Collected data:

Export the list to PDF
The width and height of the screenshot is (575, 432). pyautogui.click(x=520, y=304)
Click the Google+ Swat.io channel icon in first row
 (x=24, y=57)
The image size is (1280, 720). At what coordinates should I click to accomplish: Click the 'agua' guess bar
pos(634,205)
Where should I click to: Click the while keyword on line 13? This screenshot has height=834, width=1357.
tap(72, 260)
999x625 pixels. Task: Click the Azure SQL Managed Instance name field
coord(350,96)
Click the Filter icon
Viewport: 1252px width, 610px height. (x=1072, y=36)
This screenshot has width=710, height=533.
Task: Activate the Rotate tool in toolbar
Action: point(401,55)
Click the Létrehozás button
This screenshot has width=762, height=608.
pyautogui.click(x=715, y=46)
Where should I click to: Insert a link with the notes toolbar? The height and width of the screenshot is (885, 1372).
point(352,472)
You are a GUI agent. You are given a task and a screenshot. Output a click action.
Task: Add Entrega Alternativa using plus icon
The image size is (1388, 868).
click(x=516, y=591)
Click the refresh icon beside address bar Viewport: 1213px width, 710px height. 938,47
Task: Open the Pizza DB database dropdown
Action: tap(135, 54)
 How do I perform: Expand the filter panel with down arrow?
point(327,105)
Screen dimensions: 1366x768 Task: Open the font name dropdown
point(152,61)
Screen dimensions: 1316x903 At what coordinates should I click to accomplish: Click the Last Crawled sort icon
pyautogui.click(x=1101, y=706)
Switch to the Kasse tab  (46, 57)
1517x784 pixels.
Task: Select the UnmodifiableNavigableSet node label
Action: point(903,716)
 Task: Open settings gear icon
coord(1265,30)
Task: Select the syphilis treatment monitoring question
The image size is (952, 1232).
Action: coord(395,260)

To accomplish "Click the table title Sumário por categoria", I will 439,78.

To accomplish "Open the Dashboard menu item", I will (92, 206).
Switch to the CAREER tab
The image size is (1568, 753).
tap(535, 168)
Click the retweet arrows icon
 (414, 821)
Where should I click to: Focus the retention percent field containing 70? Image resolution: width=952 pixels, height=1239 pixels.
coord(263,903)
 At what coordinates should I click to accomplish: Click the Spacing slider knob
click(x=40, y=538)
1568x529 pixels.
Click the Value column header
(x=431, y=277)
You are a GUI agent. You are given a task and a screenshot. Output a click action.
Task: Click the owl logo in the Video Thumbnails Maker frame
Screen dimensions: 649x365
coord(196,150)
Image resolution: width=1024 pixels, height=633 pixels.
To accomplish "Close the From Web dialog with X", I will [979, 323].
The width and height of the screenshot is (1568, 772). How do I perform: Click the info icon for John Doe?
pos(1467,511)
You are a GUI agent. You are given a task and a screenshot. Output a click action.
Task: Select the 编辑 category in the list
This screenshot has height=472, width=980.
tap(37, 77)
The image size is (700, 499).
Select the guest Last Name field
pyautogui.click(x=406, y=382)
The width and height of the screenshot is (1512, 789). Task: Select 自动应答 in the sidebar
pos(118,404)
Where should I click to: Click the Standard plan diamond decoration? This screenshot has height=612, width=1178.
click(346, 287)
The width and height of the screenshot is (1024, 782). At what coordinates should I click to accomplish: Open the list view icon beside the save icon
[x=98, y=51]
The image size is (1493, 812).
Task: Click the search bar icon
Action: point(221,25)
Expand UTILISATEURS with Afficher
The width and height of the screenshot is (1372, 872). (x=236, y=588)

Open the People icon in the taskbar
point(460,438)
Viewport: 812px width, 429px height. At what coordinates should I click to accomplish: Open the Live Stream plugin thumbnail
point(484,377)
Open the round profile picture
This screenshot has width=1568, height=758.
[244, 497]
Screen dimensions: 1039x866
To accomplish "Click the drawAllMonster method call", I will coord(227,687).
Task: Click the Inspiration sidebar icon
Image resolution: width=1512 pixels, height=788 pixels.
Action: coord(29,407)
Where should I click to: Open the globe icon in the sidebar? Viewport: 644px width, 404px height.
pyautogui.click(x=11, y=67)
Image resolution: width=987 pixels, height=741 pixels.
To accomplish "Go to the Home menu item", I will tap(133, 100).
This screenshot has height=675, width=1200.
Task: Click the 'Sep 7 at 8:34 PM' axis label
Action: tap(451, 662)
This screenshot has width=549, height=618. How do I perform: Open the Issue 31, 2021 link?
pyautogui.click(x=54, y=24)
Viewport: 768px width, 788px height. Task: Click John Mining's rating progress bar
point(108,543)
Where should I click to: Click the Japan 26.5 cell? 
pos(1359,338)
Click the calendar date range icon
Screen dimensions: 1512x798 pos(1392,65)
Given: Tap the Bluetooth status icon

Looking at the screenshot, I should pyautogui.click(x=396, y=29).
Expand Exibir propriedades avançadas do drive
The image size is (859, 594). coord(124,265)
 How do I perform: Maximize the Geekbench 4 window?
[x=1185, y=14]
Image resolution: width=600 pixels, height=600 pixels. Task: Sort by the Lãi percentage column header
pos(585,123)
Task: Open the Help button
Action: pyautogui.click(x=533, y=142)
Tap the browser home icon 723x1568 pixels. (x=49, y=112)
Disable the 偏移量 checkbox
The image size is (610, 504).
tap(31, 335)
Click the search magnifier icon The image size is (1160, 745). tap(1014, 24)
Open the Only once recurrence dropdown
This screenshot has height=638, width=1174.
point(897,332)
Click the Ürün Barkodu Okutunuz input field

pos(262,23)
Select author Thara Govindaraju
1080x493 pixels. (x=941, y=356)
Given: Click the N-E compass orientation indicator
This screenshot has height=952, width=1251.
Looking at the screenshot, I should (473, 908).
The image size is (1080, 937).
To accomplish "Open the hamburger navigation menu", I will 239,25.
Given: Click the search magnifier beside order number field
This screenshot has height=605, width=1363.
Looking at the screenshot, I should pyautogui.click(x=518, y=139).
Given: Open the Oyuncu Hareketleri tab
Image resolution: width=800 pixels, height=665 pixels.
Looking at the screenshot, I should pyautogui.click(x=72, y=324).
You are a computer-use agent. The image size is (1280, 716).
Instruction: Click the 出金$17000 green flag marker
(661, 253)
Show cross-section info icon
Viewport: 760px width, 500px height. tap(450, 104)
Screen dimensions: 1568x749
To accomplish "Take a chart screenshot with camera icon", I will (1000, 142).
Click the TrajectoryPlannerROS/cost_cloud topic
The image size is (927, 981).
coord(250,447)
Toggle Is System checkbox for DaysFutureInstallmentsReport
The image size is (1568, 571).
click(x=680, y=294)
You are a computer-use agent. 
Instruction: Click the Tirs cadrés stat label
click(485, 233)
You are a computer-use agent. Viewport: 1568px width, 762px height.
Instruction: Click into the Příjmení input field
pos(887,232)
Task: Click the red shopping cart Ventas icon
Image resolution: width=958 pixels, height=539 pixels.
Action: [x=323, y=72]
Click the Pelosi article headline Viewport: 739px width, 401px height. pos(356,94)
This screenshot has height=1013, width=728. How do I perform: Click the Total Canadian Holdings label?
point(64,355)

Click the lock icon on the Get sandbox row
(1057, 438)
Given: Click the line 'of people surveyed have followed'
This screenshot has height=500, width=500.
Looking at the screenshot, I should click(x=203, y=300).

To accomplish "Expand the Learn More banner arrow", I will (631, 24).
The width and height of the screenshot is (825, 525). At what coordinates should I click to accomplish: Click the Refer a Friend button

HOW TO COMPLETE THIS TASK: Write all of the records out exactly, including every line.

RESULT OF THIS TASK:
Export the list to PDF
The width and height of the screenshot is (575, 432). pyautogui.click(x=520, y=304)
Click the Google+ Swat.io channel icon in first row
 (x=24, y=57)
The image size is (1280, 720). At what coordinates should I click to accomplish: Click the 'agua' guess bar
pos(634,205)
Where should I click to: Click the while keyword on line 13? This screenshot has height=834, width=1357.
tap(72, 260)
999x625 pixels. Task: Click the Azure SQL Managed Instance name field
coord(350,96)
Click the Filter icon
Viewport: 1252px width, 610px height. (x=1072, y=36)
This screenshot has width=710, height=533.
Task: Activate the Rotate tool in toolbar
Action: point(401,55)
Click the Létrehozás button
This screenshot has width=762, height=608.
pyautogui.click(x=715, y=46)
Where should I click to: Insert a link with the notes toolbar? The height and width of the screenshot is (885, 1372).
point(352,472)
You are a GUI agent. You are given a task and a screenshot. Output a click action.
Task: Add Entrega Alternativa using plus icon
The image size is (1388, 868).
click(x=516, y=591)
Click the refresh icon beside address bar Viewport: 1213px width, 710px height. 938,47
Task: Open the Pizza DB database dropdown
Action: tap(135, 54)
 How do I perform: Expand the filter panel with down arrow?
point(327,105)
Screen dimensions: 1366x768 Task: Open the font name dropdown
point(152,61)
Screen dimensions: 1316x903 At what coordinates should I click to accomplish: Click the Last Crawled sort icon
pyautogui.click(x=1101, y=706)
Switch to the Kasse tab  (46, 57)
1517x784 pixels.
Task: Select the UnmodifiableNavigableSet node label
Action: point(903,716)
 Task: Open settings gear icon
coord(1265,30)
Task: Select the syphilis treatment monitoring question
The image size is (952, 1232).
Action: coord(395,260)

To accomplish "Click the table title Sumário por categoria", I will 439,78.

To accomplish "Open the Dashboard menu item", I will (92, 206).
Switch to the CAREER tab
The image size is (1568, 753).
tap(535, 168)
Click the retweet arrows icon
 (414, 821)
Where should I click to: Focus the retention percent field containing 70? Image resolution: width=952 pixels, height=1239 pixels.
coord(263,903)
 At what coordinates should I click to accomplish: Click the Spacing slider knob
click(x=40, y=538)
1568x529 pixels.
Click the Value column header
(x=431, y=277)
You are a GUI agent. You are given a task and a screenshot. Output a click action.
Task: Click the owl logo in the Video Thumbnails Maker frame
Screen dimensions: 649x365
coord(196,150)
Image resolution: width=1024 pixels, height=633 pixels.
To accomplish "Close the From Web dialog with X", I will [979, 323].
The width and height of the screenshot is (1568, 772). How do I perform: Click the info icon for John Doe?
pos(1467,511)
You are a GUI agent. You are given a task and a screenshot. Output a click action.
Task: Select the 编辑 category in the list
This screenshot has height=472, width=980.
tap(37, 77)
The image size is (700, 499).
Select the guest Last Name field
pyautogui.click(x=406, y=382)
The width and height of the screenshot is (1512, 789). Task: Select 自动应答 in the sidebar
pos(118,404)
Where should I click to: Click the Standard plan diamond decoration? This screenshot has height=612, width=1178.
click(346, 287)
The width and height of the screenshot is (1024, 782). At what coordinates should I click to accomplish: Open the list view icon beside the save icon
[x=98, y=51]
The image size is (1493, 812).
Task: Click the search bar icon
Action: point(221,25)
Expand UTILISATEURS with Afficher
The width and height of the screenshot is (1372, 872). (x=236, y=588)

Open the People icon in the taskbar
point(460,438)
Viewport: 812px width, 429px height. At what coordinates should I click to accomplish: Open the Live Stream plugin thumbnail
point(484,377)
Open the round profile picture
This screenshot has width=1568, height=758.
[244, 497]
Screen dimensions: 1039x866
To accomplish "Click the drawAllMonster method call", I will coord(227,687).
Task: Click the Inspiration sidebar icon
Image resolution: width=1512 pixels, height=788 pixels.
Action: coord(29,407)
Where should I click to: Open the globe icon in the sidebar? Viewport: 644px width, 404px height.
pyautogui.click(x=11, y=67)
Image resolution: width=987 pixels, height=741 pixels.
To accomplish "Go to the Home menu item", I will tap(133, 100).
This screenshot has height=675, width=1200.
Task: Click the 'Sep 7 at 8:34 PM' axis label
Action: tap(451, 662)
This screenshot has width=549, height=618. How do I perform: Open the Issue 31, 2021 link?
pyautogui.click(x=54, y=24)
Viewport: 768px width, 788px height. Task: Click John Mining's rating progress bar
point(108,543)
Where should I click to: Click the Japan 26.5 cell? 
pos(1359,338)
Click the calendar date range icon
Screen dimensions: 1512x798 pos(1392,65)
Given: Tap the Bluetooth status icon

Looking at the screenshot, I should pyautogui.click(x=396, y=29).
Expand Exibir propriedades avançadas do drive
The image size is (859, 594). coord(124,265)
 How do I perform: Maximize the Geekbench 4 window?
[x=1185, y=14]
Image resolution: width=600 pixels, height=600 pixels. Task: Sort by the Lãi percentage column header
pos(585,123)
Task: Open the Help button
Action: pyautogui.click(x=533, y=142)
Tap the browser home icon 723x1568 pixels. (x=49, y=112)
Disable the 偏移量 checkbox
The image size is (610, 504).
tap(31, 335)
Click the search magnifier icon The image size is (1160, 745). tap(1014, 24)
Open the Only once recurrence dropdown
This screenshot has height=638, width=1174.
point(897,332)
Click the Ürün Barkodu Okutunuz input field

pos(262,23)
Select author Thara Govindaraju
1080x493 pixels. (x=941, y=356)
Given: Click the N-E compass orientation indicator
This screenshot has height=952, width=1251.
Looking at the screenshot, I should (473, 908).
The image size is (1080, 937).
To accomplish "Open the hamburger navigation menu", I will 239,25.
Given: Click the search magnifier beside order number field
This screenshot has height=605, width=1363.
Looking at the screenshot, I should pyautogui.click(x=518, y=139).
Given: Open the Oyuncu Hareketleri tab
Image resolution: width=800 pixels, height=665 pixels.
Looking at the screenshot, I should pyautogui.click(x=72, y=324).
You are a computer-use agent. The image size is (1280, 716).
Instruction: Click the 出金$17000 green flag marker
(661, 253)
Show cross-section info icon
Viewport: 760px width, 500px height. tap(450, 104)
Screen dimensions: 1568x749
To accomplish "Take a chart screenshot with camera icon", I will (1000, 142).
Click the TrajectoryPlannerROS/cost_cloud topic
The image size is (927, 981).
coord(250,447)
Toggle Is System checkbox for DaysFutureInstallmentsReport
The image size is (1568, 571).
click(x=680, y=294)
You are a computer-use agent. 
Instruction: Click the Tirs cadrés stat label
click(485, 233)
You are a computer-use agent. Viewport: 1568px width, 762px height.
Instruction: Click into the Příjmení input field
pos(887,232)
Task: Click the red shopping cart Ventas icon
Image resolution: width=958 pixels, height=539 pixels.
Action: [x=323, y=72]
Click the Pelosi article headline Viewport: 739px width, 401px height. pos(356,94)
This screenshot has height=1013, width=728. How do I perform: Click the Total Canadian Holdings label?
point(64,355)

Click the lock icon on the Get sandbox row
(1057, 438)
Given: Click the line 'of people surveyed have followed'
This screenshot has height=500, width=500.
Looking at the screenshot, I should click(x=203, y=300).

To accomplish "Expand the Learn More banner arrow", I will (631, 24).
The width and height of the screenshot is (825, 525). At what coordinates should I click to accomplish: Click the Refer a Friend button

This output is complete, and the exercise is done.